Sci Rep. 2025 Dec 23. doi: 10.1038/s41598-025-32913-y. Online ahead of print.

ABSTRACT

Carbohydrate antigen 125 (CA125) is increasingly recognized as a biomarker in heart failure (HF). However, its response to sodium-glucose co-transporter 2 inhibitors (SGLT2i) after acute myocardial infarction (AMI) remains insufficiently explored. In this study, CA125 levels were measured from plasma samples collected in the EMMY trial, and robust linear mixed-effects models (R-LMEMs) were applied to assess the effects of empagliflozin on CA125 levels, their changes over a 26-week period, and their associations with established HF biomarkers. Our analysis showed that empagliflozin had no statistically significant effect on log-transformed CA125 levels. CA125 exhibited minor fluctuations at 6 weeks before declining at 26 weeks to a level below baseline, which had been measured shortly after AMI. Log-transformed CA125 was significantly associated with log-transformed N-terminal pro-B-type natriuretic peptide (NT-proBNP) and multiple echocardiographic parameters, including left ventricular ejection fraction (LVEF), end-diastolic and end-systolic dimensions, and volumes (LVEDD, LVEDV, LVESD, LVESV), and the ratio of early diastolic transmitral inflow velocity to early diastolic mitral annular velocity (E/e’). Notably, CA125’s associations with NT-proBNP and E/e’ were modified by empagliflozin. In conclusion, although CA125 showed significant associations with established HF biomarkers, it did not exhibit a parallel response to empagliflozin after AMI.

**What is expected**
Using the abstract on CA125 after heart attack, answer these:
1. In which trial were the plasma samples collected?
2. Over how many weeks were changes in CA125 levels followed?
3. Which two associations of CA125 were modified by empagliflozin?

**Data provided**
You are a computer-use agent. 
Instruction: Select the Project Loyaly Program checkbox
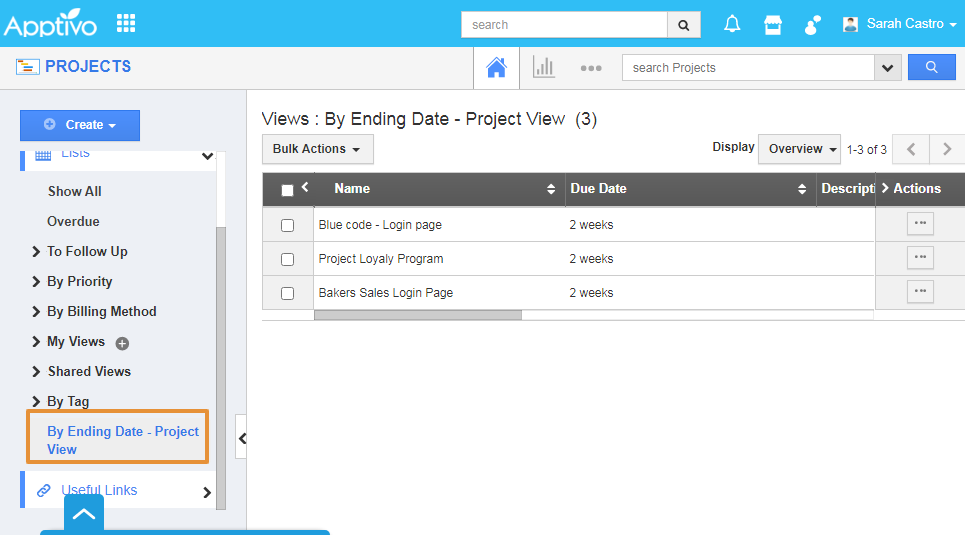coord(288,259)
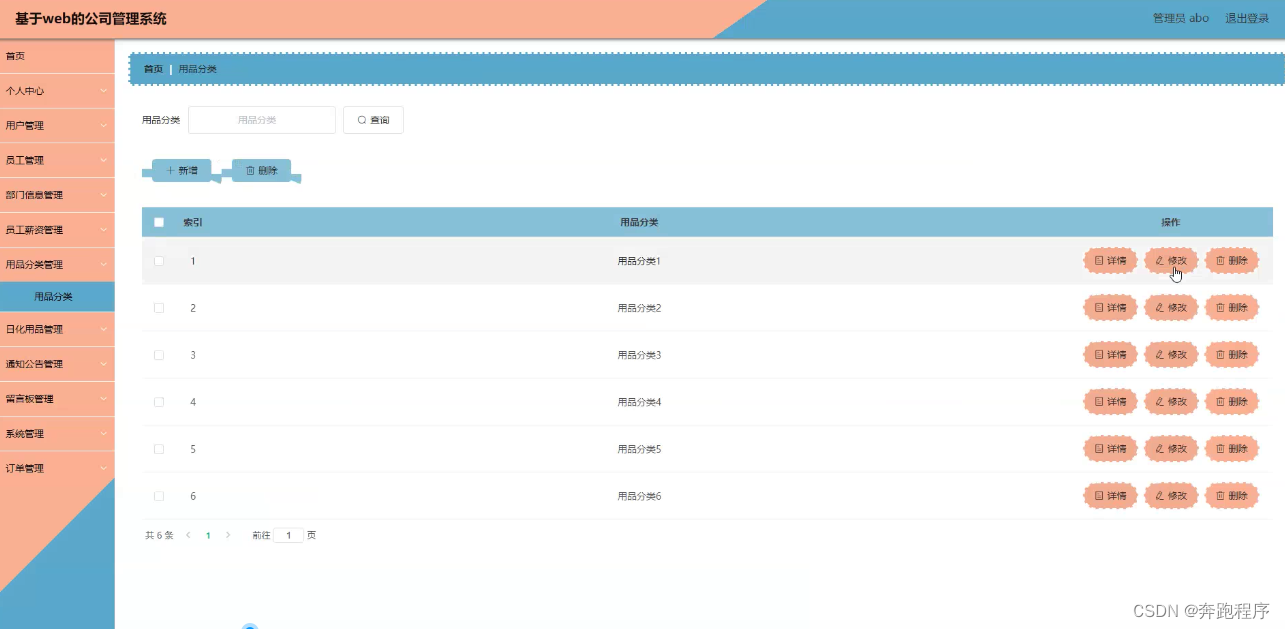This screenshot has width=1285, height=629.
Task: Click the 删除 trash icon for 用品分类3
Action: pos(1220,354)
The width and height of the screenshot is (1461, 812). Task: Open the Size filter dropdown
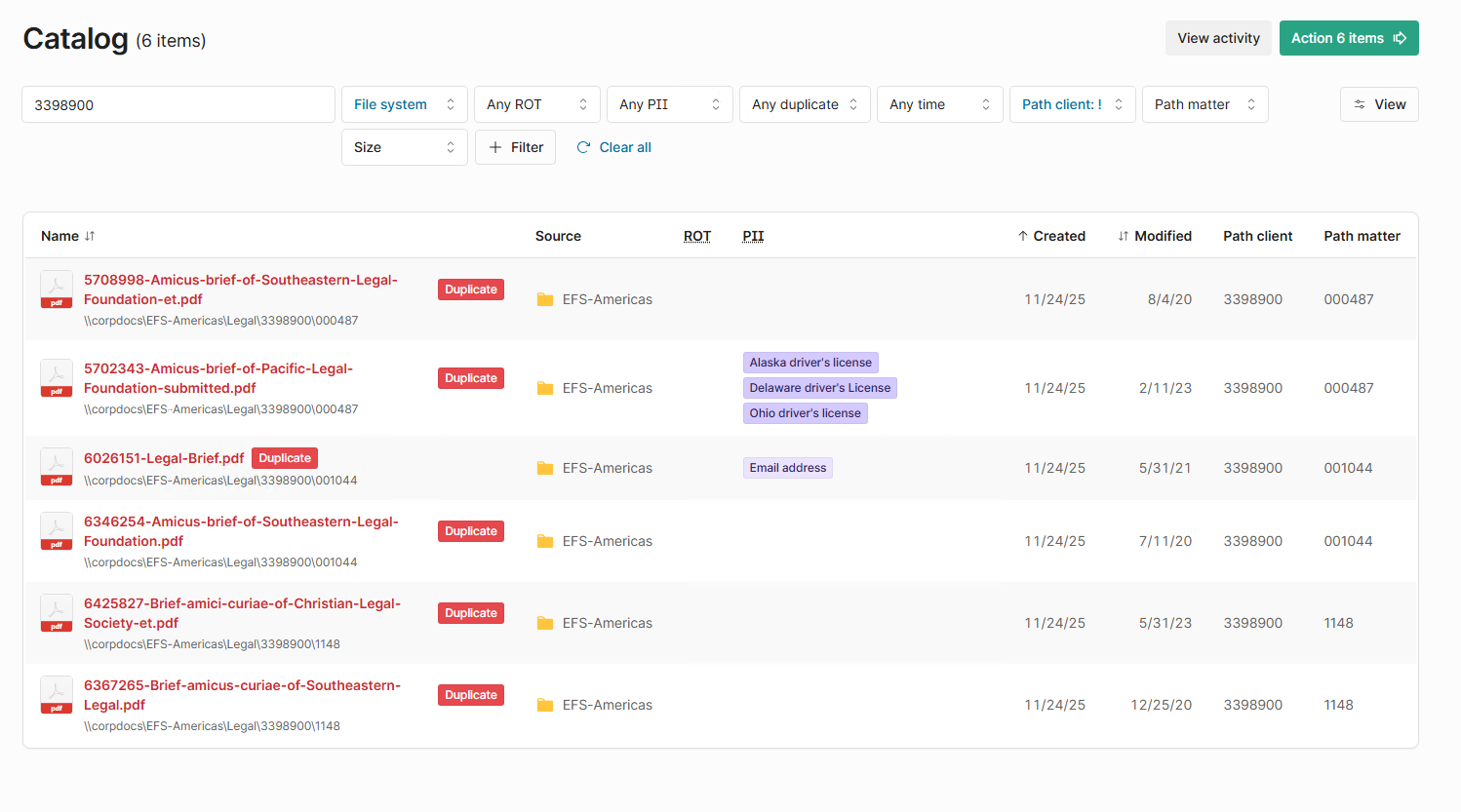click(404, 147)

**Problem solution**
1. The EMMY trial.
2. 26 weeks.
3. Its associations with NT-proBNP and with E/e’.